• [Source document]:
So recently I acquired my second Le Creuset pan. Like the first it was on sale. And unlike the first, I really didn’t need it. But it was bigger than my first and it was blue (my fav color). So of course I bought it! Which of course inspired me to cook something amazing in it. So after looking through my many cookbooks I came up with the idea of making Osso Buco, braised veal in all it’s fabulousness.
And after reading many variations of the dish, I settled on one from Tyler Florence. And boy did it deliver. So today I’m going to share. And although the list of ingredients seems daunting, I’m here to say, that although it takes a little time to prep, it’s relatively easy to make. And absolutely divine to eat!
OSSO BUCO MILANESE - Tyler Florence
INGREDIENTS:
1/2 cup flour
Salt and pepper, to taste
4 pieces veal shank with bone, cut 3 inches thick
3 tablespoons olive oil
3 tablespoons butter
1 onion, chopped
1/2 cup celery, chopped
1/2 cup carrots, chopped
4 cloves garlic, coarsely chopped
2 bay leaves
3 tablespoons fresh Italian parsley, finely chopped
1 cup dry Marsala
2 cups veal or chicken stock
2 tomatoes, peeled, seeded and chopped
GREMOLATA:
Grated rind of 1 lemon
Grated rind of 1 orange
2 garlic cloves, minced
2 tablespoons fresh Italian parsley, chopped
In a large shallow platter, season flour with salt and pepper. Dredge the veal shanks in the mixture and tap off any excess. In a large heavy skillet or Dutch oven, over medium flame, heat the oil and butter. Sear the shanks on all sides, turn bones on sides to hold in marrow. Add more oil and butter if needed. Remove the browned veal shanks and set aside.
Add onion, celery, carrots, garlic, bay leaves and parsley to the pan and cook until softened. Season with salt and pepper. Raise the heat to high, add the wine and deglaze the pan. Return the shanks to the pan, add the stock and tomatoes, drizzle with olive oil. Reduce the heat to low, cover and cook for about 1 1/2 hours or until the meat is tender. Baste the meat a few times during cooking. Remove the cover, continue to simmer for 10 minutes to reduce the sauce a bit. Transfer meat and sauce to serving dish.

• [Exercise directions]: List every ingredient given under the gremolata heading in the osso buco post, with its amount. The records have nothing to do with this.

[Stored items]
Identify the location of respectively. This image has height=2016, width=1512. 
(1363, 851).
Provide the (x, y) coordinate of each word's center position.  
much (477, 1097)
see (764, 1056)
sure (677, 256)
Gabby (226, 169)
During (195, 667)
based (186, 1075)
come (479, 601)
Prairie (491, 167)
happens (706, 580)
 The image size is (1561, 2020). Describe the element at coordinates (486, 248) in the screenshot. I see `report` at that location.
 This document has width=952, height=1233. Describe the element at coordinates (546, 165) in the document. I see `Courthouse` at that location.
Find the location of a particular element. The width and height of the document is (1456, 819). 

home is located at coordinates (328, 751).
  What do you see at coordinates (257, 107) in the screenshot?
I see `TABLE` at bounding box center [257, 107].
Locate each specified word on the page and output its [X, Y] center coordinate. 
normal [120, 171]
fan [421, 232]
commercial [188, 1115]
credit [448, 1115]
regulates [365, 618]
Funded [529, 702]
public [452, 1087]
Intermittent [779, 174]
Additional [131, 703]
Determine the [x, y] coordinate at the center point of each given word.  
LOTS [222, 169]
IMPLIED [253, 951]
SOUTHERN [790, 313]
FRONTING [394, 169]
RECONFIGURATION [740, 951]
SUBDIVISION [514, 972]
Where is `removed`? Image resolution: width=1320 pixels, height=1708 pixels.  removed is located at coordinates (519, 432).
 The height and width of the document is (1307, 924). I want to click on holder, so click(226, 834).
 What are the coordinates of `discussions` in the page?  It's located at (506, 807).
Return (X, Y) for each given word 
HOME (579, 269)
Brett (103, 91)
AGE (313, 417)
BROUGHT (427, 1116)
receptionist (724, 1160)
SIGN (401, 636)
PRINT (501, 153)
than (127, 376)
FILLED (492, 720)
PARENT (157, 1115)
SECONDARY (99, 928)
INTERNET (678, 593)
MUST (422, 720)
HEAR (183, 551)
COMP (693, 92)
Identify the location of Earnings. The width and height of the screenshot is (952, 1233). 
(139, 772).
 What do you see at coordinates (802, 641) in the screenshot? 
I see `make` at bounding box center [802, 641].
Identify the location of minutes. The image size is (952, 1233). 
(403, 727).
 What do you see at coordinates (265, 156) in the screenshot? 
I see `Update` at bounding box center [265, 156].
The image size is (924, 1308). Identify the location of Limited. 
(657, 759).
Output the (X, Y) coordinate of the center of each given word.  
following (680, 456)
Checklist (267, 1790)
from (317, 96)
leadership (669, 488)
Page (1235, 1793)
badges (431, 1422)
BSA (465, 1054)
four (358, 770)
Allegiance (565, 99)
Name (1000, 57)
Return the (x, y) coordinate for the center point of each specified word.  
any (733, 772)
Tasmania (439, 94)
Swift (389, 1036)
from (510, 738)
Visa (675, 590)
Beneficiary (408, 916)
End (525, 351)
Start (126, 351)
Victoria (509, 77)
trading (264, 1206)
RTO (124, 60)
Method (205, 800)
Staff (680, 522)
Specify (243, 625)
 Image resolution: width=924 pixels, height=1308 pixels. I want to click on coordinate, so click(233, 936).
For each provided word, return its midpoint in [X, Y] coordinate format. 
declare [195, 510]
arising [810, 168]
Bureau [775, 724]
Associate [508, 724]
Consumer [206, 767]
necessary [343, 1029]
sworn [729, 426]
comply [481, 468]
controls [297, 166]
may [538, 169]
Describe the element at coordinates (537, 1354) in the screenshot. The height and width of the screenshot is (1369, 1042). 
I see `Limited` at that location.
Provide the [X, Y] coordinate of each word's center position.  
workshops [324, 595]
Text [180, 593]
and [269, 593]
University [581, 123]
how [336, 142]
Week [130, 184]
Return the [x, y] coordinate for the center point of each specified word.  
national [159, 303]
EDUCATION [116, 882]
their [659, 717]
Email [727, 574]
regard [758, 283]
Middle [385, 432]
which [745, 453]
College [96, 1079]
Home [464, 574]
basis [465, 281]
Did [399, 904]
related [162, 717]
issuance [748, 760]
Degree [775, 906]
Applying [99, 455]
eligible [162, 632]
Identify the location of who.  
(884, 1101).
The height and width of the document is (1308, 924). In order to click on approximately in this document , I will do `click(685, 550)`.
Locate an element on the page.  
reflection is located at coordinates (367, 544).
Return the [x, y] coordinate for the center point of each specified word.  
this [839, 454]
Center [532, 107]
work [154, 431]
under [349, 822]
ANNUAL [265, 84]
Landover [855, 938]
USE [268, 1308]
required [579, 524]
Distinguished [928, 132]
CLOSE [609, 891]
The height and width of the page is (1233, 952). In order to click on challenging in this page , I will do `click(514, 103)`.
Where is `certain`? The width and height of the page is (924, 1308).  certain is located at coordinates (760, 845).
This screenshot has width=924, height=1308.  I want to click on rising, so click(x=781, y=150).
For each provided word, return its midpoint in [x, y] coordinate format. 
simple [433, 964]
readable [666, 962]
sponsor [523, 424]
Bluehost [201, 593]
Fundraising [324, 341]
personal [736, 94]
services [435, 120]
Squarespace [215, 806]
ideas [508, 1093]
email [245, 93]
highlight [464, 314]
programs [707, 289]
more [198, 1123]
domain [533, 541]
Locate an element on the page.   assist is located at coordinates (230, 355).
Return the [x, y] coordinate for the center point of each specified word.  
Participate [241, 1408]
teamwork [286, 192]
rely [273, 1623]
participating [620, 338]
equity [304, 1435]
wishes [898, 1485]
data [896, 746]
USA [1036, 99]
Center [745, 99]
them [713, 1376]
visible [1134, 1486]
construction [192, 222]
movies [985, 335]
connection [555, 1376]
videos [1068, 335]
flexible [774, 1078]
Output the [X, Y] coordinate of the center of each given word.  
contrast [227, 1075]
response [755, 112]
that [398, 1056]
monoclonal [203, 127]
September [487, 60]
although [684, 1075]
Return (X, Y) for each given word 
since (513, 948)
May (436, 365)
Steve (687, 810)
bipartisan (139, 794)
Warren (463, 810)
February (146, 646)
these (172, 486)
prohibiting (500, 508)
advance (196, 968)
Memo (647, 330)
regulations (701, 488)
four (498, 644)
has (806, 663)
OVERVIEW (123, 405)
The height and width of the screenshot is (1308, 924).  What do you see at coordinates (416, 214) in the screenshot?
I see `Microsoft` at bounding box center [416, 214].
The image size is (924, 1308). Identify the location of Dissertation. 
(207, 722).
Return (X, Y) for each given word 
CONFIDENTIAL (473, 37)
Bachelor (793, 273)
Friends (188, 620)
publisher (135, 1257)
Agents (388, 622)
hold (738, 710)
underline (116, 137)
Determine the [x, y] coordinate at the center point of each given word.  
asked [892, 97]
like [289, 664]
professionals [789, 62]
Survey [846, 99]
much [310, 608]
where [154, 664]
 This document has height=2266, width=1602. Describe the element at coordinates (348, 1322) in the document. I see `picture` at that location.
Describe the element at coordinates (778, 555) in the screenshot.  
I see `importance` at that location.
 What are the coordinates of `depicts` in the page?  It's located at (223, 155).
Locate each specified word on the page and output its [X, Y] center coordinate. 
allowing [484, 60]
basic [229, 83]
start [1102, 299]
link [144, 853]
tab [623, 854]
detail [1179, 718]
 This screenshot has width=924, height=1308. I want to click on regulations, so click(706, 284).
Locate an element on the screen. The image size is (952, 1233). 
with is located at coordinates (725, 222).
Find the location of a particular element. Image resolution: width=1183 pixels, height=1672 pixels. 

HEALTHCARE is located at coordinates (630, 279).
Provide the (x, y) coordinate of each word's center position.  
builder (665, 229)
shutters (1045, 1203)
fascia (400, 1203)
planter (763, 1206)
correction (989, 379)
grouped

• [Reply]:
- Grated rind of 1 lemon
- Grated rind of 1 orange
- 2 garlic cloves, minced
- 2 tablespoons fresh Italian parsley, chopped